O fato de os registros arqueológicos indicarem um declínio constante do tamanho corporal médio das presas, mesmo em face de ciclos climáticos interglaciais e glaciais, reforça a hipótese de que o fator predominante foi a ação humana, e não o ambiente.

Essa tendência, que culminou no desaparecimento das megafaunas da região e obrigou adaptações tecnológicas e culturais significativas, também levanta questões sobre a sustentabilidade das pressões humanas sobre grandes animais em escalas temporais muito longas, um tema atual quando se discute a conservação da biodiversidade.

Conclusão

O trabalho de Dembitzer et al. revela que a humanidade começou a modificar a estrutura da fauna muito antes da domesticação e da agricultura, caçando seletivamente as maiores espécies até esgotá-las e passando, sucessivamente, a caçar animais de porte menor.
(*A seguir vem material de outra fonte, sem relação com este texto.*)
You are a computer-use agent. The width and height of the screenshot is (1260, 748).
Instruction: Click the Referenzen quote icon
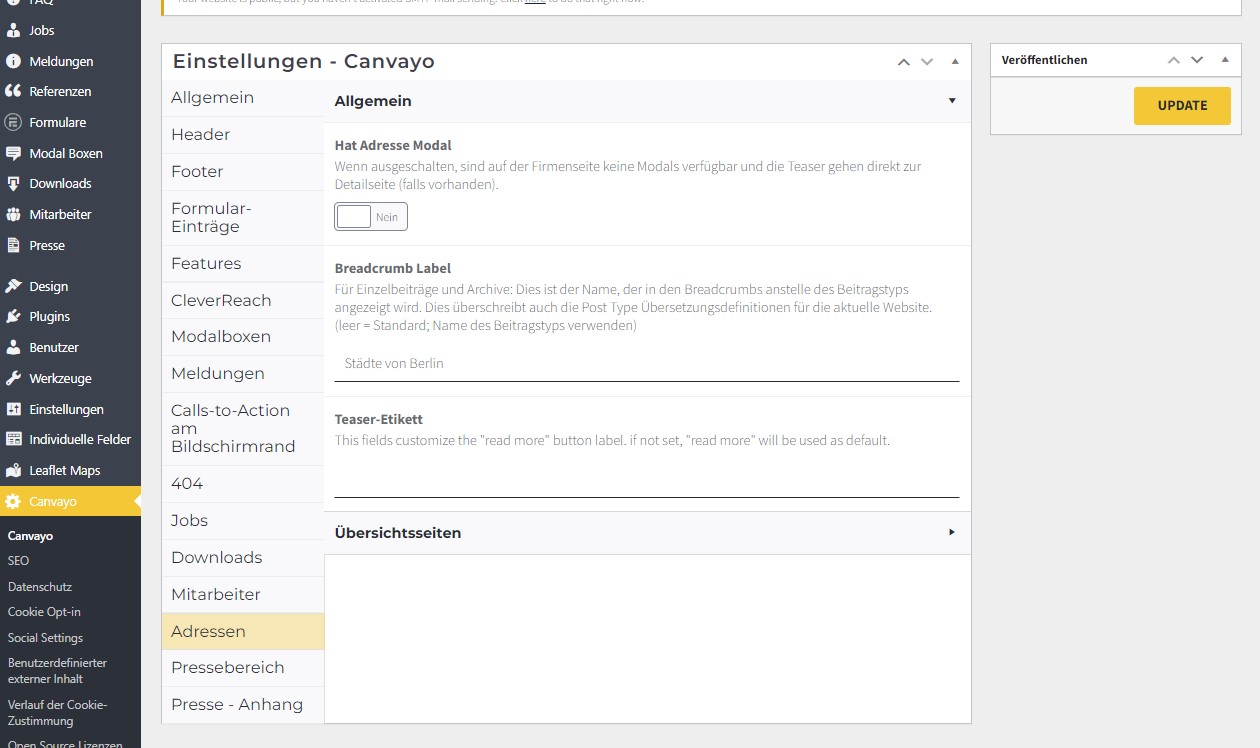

Essa trajetória não foi episódica ou recente, mas uma tendência constante de longa duração que marcou o próprio curso da evolução cultural e tecnológica humana.

Esta pesquisa contribui para um entendimento mais profundo da relação entre humanos e megafauna, desafiando a ideia de uma coexistência harmônica pré-histórica e evidenciando a longa história de pressões antrópicas sobre os ecossistemas.